Cumhuriyet dönemine geldiğimizde ilk yasaklar 1943’de tramvay
ve vapur gibi toplu taşıma araçlarında başlamıştır. 1963’de İstanbul’da
belediye otobüsleri ve dolmuşlarda yasaklanmıştır.
1986’da Tütün tekeli kaldırılmış, yabancıların sigara
üretmelerine izin verilmiş böylece vatandaş kaçak içmek zorunda kaldığı
Amerikan sigaralarına rahatça kavuşmuştur.
Toplu yerlerde sigara içilmesi ile ilgili ilk tasarı
1991 yılında hazırlandıysa da Turgut Özal yabancı sigara yatırımcıları çekmek
için bu yasağı veto etmişti.
1996’da toplu alanlarda sigara içmeyi yasaklayan kanun
çıkmış, restoran, bar ve kıraathane
gibi yerlerde sigara kullanımını sınırlayan en geniş kapsamlı yasaklama ise
2009 yılında yürürlüğe girmiştir. Son 10 yıl içerisinde çıkarılan
yasalarla yasağın kapsamı genişletilmiş lakin sigara tüketiminde yeterince
denetim ve bilinç olmadığı için, yasaklar sadece yerelde ve resmi kurumlarda
kalmıştır.
İnsanların bilinçsizliği, sigara içmeyenlere saygı
gösterilmemesi ve yasakları delmek için özellikle esnafların hiley-i
şer’iyelerinden dolayı maalesef devletin her türlü çabasına rağmen sigara yasağı
tam uygulanamamaktadır.
Toplumsal alanlarda sigara içilmesini önlemek aslında
siyasilerin işi değildir.

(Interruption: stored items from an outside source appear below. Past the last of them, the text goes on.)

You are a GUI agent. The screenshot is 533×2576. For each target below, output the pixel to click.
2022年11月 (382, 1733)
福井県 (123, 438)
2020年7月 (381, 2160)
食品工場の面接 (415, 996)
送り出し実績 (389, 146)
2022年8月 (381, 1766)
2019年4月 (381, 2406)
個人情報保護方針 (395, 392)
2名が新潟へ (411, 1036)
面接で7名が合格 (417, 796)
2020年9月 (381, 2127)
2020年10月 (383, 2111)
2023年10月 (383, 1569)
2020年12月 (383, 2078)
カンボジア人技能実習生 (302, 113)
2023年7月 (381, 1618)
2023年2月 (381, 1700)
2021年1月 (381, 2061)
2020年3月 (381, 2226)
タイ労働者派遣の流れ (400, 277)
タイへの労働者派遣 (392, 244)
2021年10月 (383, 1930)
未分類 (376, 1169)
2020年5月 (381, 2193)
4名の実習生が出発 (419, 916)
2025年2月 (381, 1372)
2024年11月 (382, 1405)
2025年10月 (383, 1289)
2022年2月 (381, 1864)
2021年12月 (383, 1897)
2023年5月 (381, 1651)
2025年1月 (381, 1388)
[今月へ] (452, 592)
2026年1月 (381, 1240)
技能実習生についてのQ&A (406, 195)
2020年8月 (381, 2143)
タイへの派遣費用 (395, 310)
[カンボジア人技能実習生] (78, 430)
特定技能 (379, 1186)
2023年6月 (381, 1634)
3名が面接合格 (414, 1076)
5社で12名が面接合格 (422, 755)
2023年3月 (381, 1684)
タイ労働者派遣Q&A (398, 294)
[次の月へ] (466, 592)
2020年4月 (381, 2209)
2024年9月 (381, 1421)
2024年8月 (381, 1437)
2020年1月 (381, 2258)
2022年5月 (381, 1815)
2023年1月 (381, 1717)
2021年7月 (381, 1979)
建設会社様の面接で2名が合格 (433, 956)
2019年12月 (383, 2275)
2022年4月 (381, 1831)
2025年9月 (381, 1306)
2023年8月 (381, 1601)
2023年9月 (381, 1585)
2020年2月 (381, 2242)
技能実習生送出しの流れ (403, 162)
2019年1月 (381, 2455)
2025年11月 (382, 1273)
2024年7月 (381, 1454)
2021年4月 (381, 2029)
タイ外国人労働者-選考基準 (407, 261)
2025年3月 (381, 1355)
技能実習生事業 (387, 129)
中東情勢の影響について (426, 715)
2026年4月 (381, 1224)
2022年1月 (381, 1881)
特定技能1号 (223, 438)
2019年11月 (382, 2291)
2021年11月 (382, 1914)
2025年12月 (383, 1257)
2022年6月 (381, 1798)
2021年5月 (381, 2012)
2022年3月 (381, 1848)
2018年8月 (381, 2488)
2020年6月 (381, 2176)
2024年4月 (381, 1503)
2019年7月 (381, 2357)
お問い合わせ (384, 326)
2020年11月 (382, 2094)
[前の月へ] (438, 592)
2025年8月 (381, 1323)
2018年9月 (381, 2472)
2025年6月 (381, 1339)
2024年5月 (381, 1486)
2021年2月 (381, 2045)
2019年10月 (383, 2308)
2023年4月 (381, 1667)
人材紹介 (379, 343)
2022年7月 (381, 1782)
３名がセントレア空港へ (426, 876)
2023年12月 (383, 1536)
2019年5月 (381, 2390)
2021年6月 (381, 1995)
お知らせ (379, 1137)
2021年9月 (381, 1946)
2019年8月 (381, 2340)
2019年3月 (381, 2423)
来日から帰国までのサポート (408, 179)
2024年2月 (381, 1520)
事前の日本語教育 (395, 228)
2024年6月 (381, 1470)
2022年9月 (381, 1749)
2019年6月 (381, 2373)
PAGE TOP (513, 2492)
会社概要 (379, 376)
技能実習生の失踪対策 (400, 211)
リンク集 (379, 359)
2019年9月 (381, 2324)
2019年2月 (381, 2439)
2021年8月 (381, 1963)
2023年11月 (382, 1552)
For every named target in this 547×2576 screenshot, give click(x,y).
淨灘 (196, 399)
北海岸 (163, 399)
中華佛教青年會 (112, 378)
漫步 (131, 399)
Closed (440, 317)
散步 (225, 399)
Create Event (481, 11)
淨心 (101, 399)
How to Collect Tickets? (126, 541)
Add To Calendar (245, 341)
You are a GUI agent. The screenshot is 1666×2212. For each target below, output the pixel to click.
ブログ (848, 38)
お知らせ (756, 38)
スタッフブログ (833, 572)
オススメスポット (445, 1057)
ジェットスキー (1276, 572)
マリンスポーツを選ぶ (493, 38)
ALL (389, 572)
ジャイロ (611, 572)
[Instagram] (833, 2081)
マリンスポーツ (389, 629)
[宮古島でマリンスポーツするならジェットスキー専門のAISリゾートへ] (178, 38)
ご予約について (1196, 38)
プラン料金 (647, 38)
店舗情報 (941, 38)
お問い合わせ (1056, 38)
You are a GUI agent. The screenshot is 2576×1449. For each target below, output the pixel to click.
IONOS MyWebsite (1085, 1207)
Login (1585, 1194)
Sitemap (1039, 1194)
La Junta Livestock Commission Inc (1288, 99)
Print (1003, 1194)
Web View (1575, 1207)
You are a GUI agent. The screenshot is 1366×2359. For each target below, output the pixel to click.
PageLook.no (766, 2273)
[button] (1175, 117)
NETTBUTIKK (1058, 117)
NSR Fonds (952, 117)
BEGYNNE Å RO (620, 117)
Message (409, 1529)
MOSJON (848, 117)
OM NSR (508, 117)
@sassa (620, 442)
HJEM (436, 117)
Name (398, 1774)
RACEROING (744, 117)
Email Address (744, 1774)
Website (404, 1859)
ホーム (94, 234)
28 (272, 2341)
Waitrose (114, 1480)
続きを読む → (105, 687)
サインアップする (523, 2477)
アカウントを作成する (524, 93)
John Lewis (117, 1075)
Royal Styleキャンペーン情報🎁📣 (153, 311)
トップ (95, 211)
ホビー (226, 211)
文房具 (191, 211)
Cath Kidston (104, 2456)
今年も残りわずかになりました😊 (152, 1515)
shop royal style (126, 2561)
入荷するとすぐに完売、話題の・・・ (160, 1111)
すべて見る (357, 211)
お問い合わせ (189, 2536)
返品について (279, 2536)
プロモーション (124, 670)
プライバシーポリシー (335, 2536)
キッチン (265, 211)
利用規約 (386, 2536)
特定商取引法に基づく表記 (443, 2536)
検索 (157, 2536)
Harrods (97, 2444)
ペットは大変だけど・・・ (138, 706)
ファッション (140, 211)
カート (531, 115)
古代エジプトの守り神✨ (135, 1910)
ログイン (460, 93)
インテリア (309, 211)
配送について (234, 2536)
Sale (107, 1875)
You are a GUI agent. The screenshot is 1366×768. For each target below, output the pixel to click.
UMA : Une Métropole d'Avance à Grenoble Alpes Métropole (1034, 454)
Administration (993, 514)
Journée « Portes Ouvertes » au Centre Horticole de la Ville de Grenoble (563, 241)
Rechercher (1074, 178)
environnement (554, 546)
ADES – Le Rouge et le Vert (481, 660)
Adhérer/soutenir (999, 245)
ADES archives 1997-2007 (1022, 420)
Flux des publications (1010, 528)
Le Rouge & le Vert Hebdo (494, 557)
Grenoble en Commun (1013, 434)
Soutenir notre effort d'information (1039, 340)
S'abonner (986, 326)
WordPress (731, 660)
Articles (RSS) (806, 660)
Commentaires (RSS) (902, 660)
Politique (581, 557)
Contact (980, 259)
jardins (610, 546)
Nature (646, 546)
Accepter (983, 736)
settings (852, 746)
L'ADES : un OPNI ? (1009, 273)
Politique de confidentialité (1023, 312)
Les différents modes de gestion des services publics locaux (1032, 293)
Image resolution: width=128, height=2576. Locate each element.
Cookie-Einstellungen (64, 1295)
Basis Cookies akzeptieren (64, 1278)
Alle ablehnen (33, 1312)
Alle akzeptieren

Sivil toplum örgütleri, sağlıkçılar ve uzmanlar
çalışıp, kamuoyu oluşturmalı ve içenlerin olduğu kadar içmeyenlerin de, yaşam
ve nefes alma özgürlükleri olduğu ortaya konmalıdır. Toplumun ve insanların
sağlıklarının korunması ve sağlıklı yaşamın geliştirilmesi adına kampanyalar düzenlemelidir.
Sigara yasaklarının uygulanması kolluk kuvvetlerinin cezalandırmaları ile
değil ancak insanların sorumlulukları ve nasıl sağlıklı olabilecekleri konusunda
bilinçlendirilmeleri ile mümkün
olacaktır.
Her gün sigara alışkanlıkları sebebi ile 200-250
kişiyi kaybettiğimizi düşünürsek özellikle zararlı alışkanlıklar için kurulmuş
olan Yeşilay başta olmak üzere bütün sivil toplum örgütleri ve eğitim kurumları
işbirliği içinde, “yasaklara uyalım”
kampanyasına bir an evvel başlamalıdır.
Belki
de iktidarın yaptığı en hayırlı işin kapalı alanlarda sigara yasağını
kanunlaştırmış olmaları olmuştur diyebiliriz. Bu yasaklar vasıtasıyla sigara
içme oranının daha da azaldığını görüyoruz. Aslında bu yasakların sigara tiryakilerinin
sağlığını koruduğu gibi belki de daha fazla sigara içmeyenlerinde sağlığını korumuş oluyor.
Bir
de sigaraya gelen son zamlar sigara yasakları kadar etkili olmuş, tiryakilerin
canına tak eden sigara fiyatları bu zararlı alışkanlığın terk edilmesine vesile
olmuştur.
Sigara
ile mücadelede gösterilen , özel
araçlarda dahi sigara içilmemesine kadar yasak getiren hükümetin aynı gayret ve
özveriyi alkol ve uyuşturucu ile mücadelede de göstermesini bekliyoruz.